Provided passage:
* * *

Physical characteristics
- Source: Fylingdales Moor
- • location: North York Moors, Yorkshire, England
- • coordinates: 54°22′50.10″N 0°37′23.79″W﻿ / ﻿54.3805833°N 0.6232750°W
- • elevation: 260 m (850 ft)
- Mouth: Barmby Barrage
- • location: Barmby on the Marsh, Yorkshire, England
- • coordinates: 53°44′58″N 0°58′08″W﻿ / ﻿53.74944°N 0.96889°W
- • elevation: 10 m (33 ft)
- Length: 115.1 km (71.5 mi)
- Basin size: 2,057 km^{2} (794 sq mi)

Basin features
- • left: River Rye, Yorkshire
- • right: Pocklington Canal, River Hertford

Ramsar Wetland
- Official name: Lower Derwent Valley
- Designated: 17 July 1985
- Reference no.: 301

= River Derwent, Yorkshire =

River in Yorkshire, England

The Derwent is a river in Yorkshire in the north of England.
It flows from Fylingdales Moor in the North York Moors National Park, east then southwards as far as its confluence with the River Hertford then westwards through the Vale of Pickering, south through Kirkham Gorge and the Vale of York, joining the River Ouse at Barmby on the Marsh. The confluence is unusual in that the Derwent converges on the Ouse at a shallow angle in an upstream direction.

The river used to flow further east, its old course entering the Ouse east of Howden.

The River Derwent catchment area includes the Upper Derwent, River Rye, River Hertford, Bielby Beck and Pocklington Canal and their tributaries. It covers an area of 2,057 square kilometres and includes the towns of Stamford Bridge, Malton, Pickering, Helmsley, Filey and Scarborough. The area is bounded by the Cleveland Hills, North York Moors and Hambleton Hills to the north, the Yorkshire Wolds and the coast to the east, the Vale of York to the west and the River Ouse and Humber Estuary to the south. The area around the river is primarily rural in nature with grazing moorland in the upland areas and a variety of agricultural uses at lower levels. There are large areas of designated conservation sites throughout the area. There are two titles named after the River Derwent in the British peerage, Viscount FitzAlan of Derwent which is extinct and Baron Derwent.

* * *

Items listed in a dataset
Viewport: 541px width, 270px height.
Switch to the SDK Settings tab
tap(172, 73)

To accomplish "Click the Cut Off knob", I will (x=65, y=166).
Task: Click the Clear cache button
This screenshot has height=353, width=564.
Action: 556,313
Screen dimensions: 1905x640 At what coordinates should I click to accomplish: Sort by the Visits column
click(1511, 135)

* * *

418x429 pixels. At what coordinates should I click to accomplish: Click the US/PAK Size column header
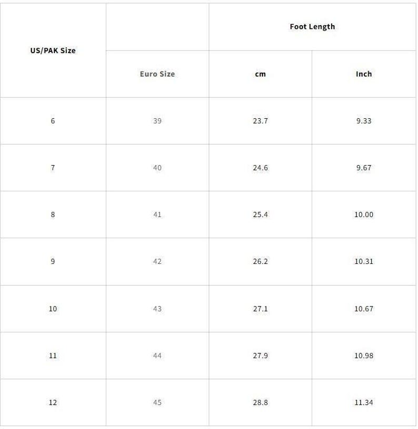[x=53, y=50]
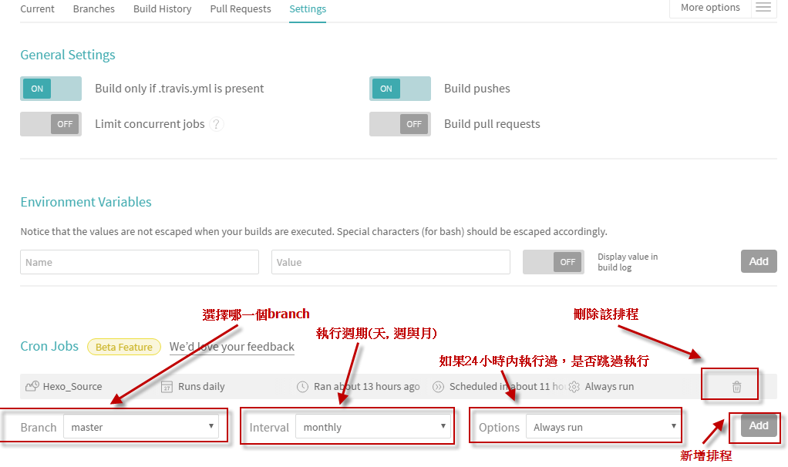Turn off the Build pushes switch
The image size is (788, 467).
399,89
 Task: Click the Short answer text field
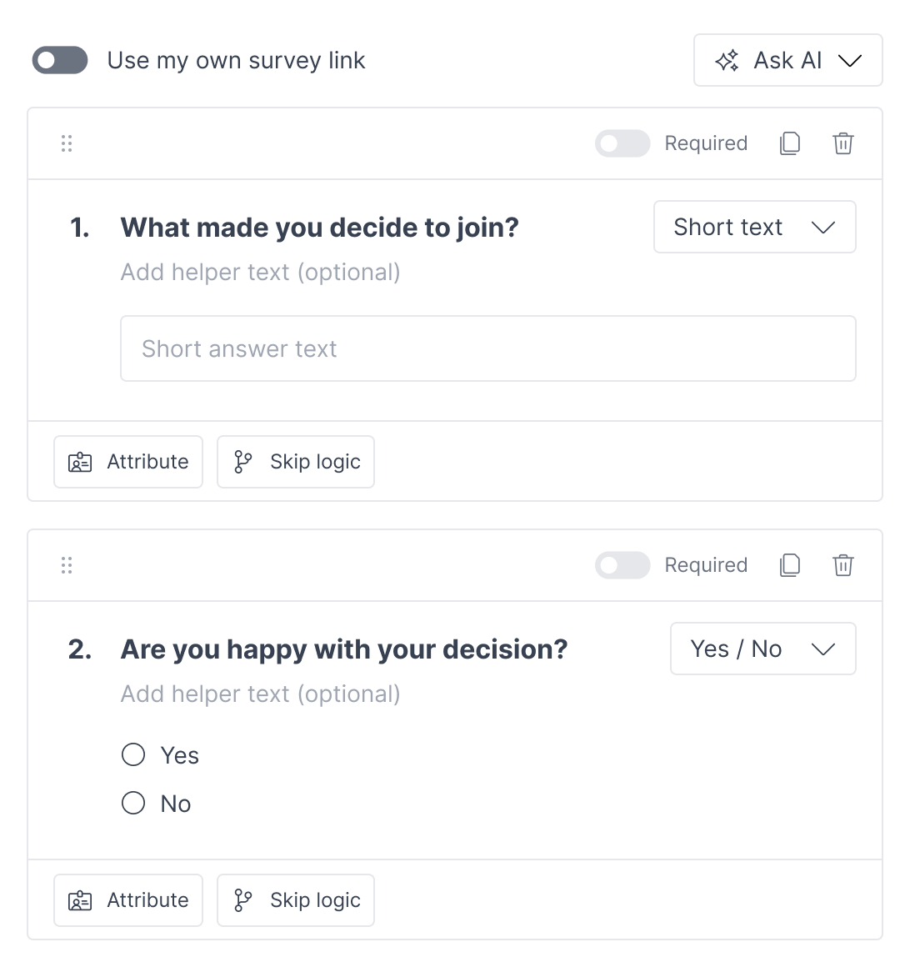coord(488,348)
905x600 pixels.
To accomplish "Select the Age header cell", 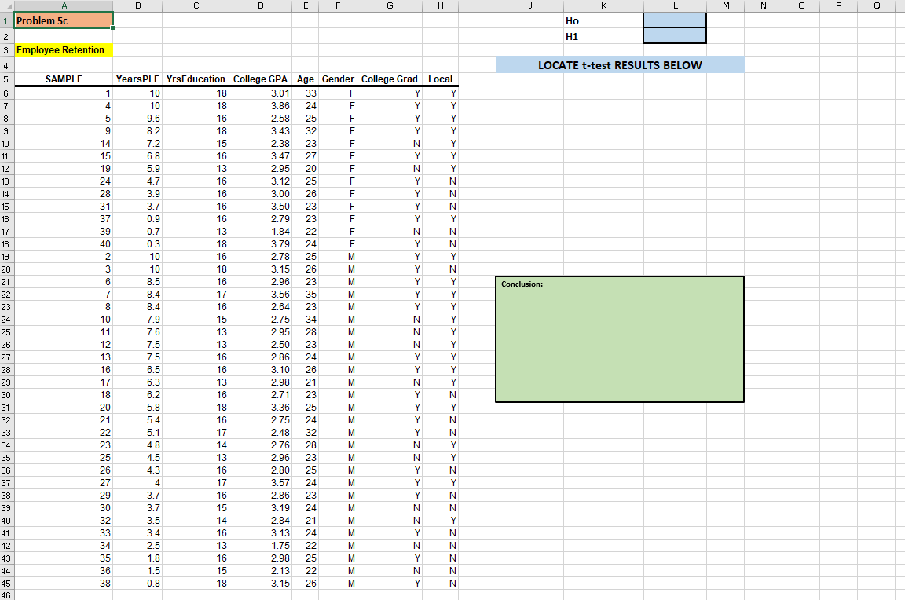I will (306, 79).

* * *

Task objective: Restate word for word the part of the River Derwent passage between "It flows from" and "an upstream direction.", inclusive. Use only the River Derwent passage, not the listing.

Answer space:
It flows from Fylingdales Moor in the North York Moors National Park, east then southwards as far as its confluence with the River Hertford then westwards through the Vale of Pickering, south through Kirkham Gorge and the Vale of York, joining the River Ouse at Barmby on the Marsh. The confluence is unusual in that the Derwent converges on the Ouse at a shallow angle in an upstream direction.